買い換えを決めたとは言え、最近の SONY E-Mount 用の標準ズームレンズは非常に充実しています。あまりに種類が多くてどれを買えばいいのか迷ってしまうほどに・・・。フルサイズ用 Eマウントの標準ズームレンズで 1番人気なのは「FE 24-70mm F2.8 GM II(SEL2470GM2)」でしょうか。


かなり高価なレンズにも関わらず、カメラ専門店や家電量販店でも常にランキング上位に位置しているようです。評判は言わずもがな。価格にさえ目を瞑ることが出来ればやはり最良の選択肢の 1つなのでしょう。重量も 695g と、大三元レンズである事を考えても充分に軽く作られていると思います。


「GM」レンズではなく「G」レンズですが、同じ大三元レンズとしてこの 4月に発売されたばかりの「FE 24-50mm F2.8 G(SEL2450G)」も魅力です。440g と非常に軽い大三元レンズですが、テレ端が 50mm と少し短めになっているのが悩み所。安くはないですが、お財布にも少し優しい・・・。

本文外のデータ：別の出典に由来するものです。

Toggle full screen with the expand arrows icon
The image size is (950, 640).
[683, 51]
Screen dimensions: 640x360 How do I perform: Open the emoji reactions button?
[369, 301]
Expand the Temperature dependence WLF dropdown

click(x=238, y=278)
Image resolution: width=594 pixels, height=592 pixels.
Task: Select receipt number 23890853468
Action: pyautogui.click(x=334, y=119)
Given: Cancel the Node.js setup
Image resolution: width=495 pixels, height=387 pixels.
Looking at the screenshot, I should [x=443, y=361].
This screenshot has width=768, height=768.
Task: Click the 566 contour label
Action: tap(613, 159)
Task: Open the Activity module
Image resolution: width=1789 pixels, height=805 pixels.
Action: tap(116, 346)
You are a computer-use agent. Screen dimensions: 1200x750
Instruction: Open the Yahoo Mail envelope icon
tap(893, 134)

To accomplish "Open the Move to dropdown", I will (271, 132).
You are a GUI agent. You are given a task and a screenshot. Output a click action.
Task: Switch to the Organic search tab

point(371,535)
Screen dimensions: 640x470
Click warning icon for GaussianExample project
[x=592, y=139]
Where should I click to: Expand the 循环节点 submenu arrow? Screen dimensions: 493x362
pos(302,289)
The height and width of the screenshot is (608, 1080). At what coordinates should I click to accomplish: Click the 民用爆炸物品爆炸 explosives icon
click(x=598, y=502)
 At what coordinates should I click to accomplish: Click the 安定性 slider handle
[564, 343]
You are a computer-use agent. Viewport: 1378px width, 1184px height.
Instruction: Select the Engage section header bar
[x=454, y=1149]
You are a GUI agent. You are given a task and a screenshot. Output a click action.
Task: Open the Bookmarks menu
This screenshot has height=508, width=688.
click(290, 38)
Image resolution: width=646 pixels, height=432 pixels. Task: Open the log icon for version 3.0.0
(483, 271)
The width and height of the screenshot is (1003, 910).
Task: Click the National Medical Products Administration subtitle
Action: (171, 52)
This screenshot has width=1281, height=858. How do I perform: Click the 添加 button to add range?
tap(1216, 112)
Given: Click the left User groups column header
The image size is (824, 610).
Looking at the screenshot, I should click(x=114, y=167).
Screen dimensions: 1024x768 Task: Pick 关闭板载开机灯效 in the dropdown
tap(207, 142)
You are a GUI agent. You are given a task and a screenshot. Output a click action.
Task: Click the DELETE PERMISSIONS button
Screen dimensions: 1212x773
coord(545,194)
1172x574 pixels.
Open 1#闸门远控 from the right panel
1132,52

そしてこちらもこの 5月に発売されたばかりの「SIGMA 24-70mm F2.8 DG DN II Art」。重量は若干重いものの、24mm ~ 70mm の大三元レンズでこの価格です。評判もかなりいいようなのですが、人気のためか品薄で、購入を検討していた時点ではいつ買えるのかはっきりしない状況でした。ここ最近はやや入荷が安定してきたようですけどね。更に先日シグマからは「28-105mm F2.8 DG DN | Art」というレンズも発表されました。発売は 9月26からとまだ少し先ですが、前評判はかなり高いようですね。


そして、今回私が悩んだ末に購入する事にしたのが SONY の ” 小三元 ” 標準ズームレンズ「FE 20-70mm F4 G(SEL2070G)」です。決め手は小型で軽量・コンパクトであることと、評判の良さの割に比較的手にしやすい価格であることでした。素人目線ではありますが、しっかり目にレビューしておきますので購入をお考えの方の参考にして頂けますと幸いです。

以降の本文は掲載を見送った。